CNR
- Developer(s): Cisco Systems
- Stable release: 7.2 (CNR); 9.0 (CPNR) / December 2016; 8 years ago
- Operating system: Red Hat Enterprise Linux/CentOS, Windows Server 2008 R2, Solaris (operating system), VMware ESX virtual appliance
- Type: DHCP Server, DNS server
- License: Proprietary
- Website: www.cisco.com/c/en/us/products/cloud-systems-management/prime-network-registrar/index.html

= Cisco Network Registrar =

Cisco Prime Network Registrar (CNR) is a Cisco software product that includes components for Domain Name System (DNS) services, Dynamic Host Configuration Protocol services, Trivial File Transfer Protocol (TFTP) services, and Simple Network Management Protocol functions. CNR provides a regional and local management structure and is supported on server hardware and software based on 32-bit and 64-bit architectures. This product is now called Cisco Prime Network Registrar.

==DHCP server==
CNR is a DHCP/DHCPv6 server used by cable-based and similar network service providers because of its support for fail-over between redundant servers, Dynamic DNS updates so that DHCP leases are reflected in DNS data, integration with directory services using LDAP Version 3, and ability to handle high request rates. It is also extensible.

==DNS server==
The DNS Server in CNR 7.1 provides both authoritative and recursive service, supports incremental zone transfer, notify, and dynamic update, and can service IPv6 requests but does not originate IPv6 requests. It supports TSIG authentication of zone transfers and update but does not support the data origination authentication features of DNSSEC.

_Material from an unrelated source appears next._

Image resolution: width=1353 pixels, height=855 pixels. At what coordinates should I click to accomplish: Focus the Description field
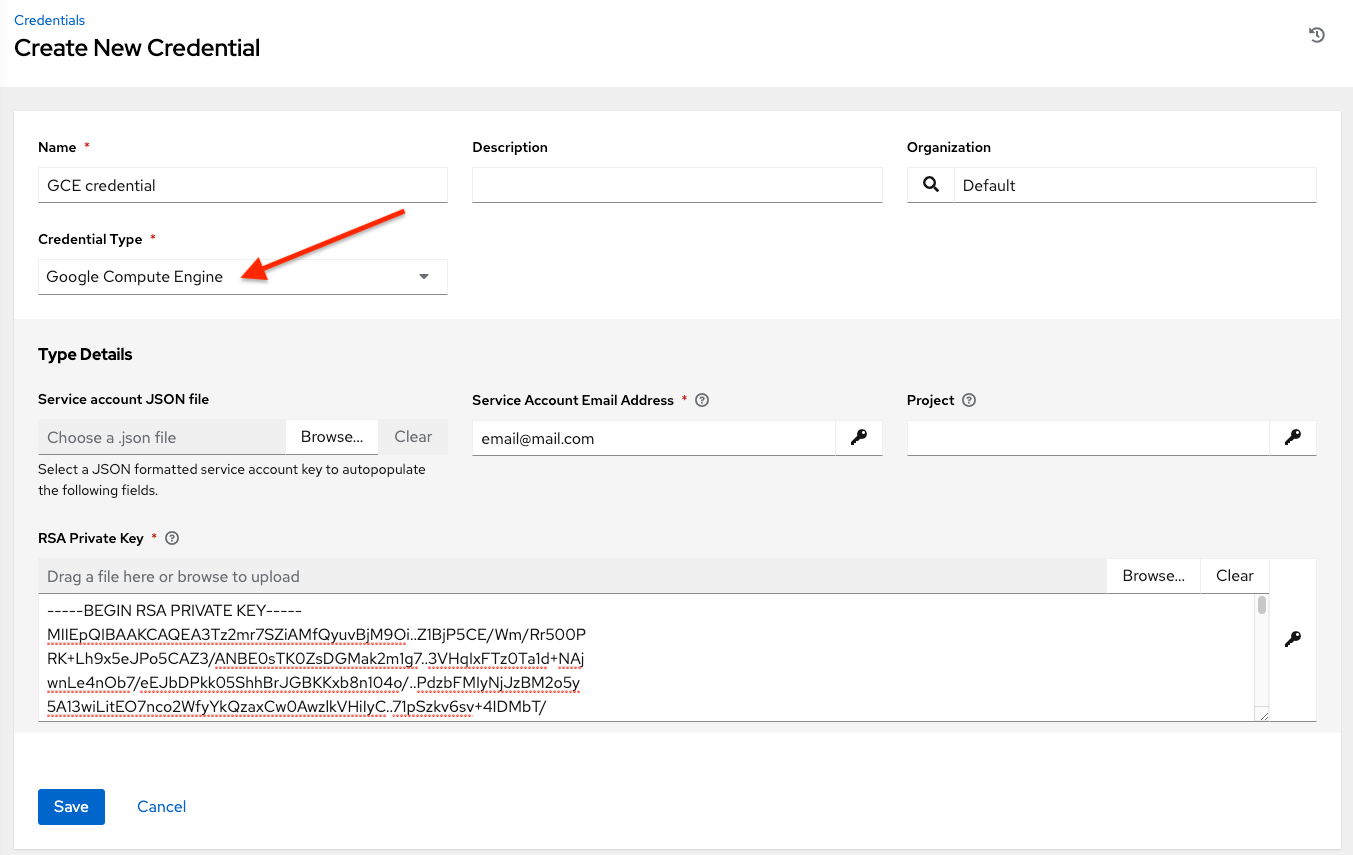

==Regional and local management==
CNR provides for a "regional" cluster of servers and, optionally, up to 100 local clusters of servers. Overall service can be centrally controlled and managed but, in case of communications failure between the regional and local clusters, local clusters can still provide service to clients and can be locally managed. Fine grained administrative roles and privileges can be configured at both the regional level and at local clusters. The management and configuration of CNR are provided by both a command line and web interface. There are also facilities for pushing data (DNS zones, etc.) and configuration from the regional cluster to the local clusters and pulling data and configuration from local clusters to the regional cluster.

==History==
CNR was originally the Network Registrar product of American Internet Corporation. American Internet was based in the United States with about 50 employees. It was acquired by Cisco Systems in early 1999 under a definitive agreement signed August 21, 1998.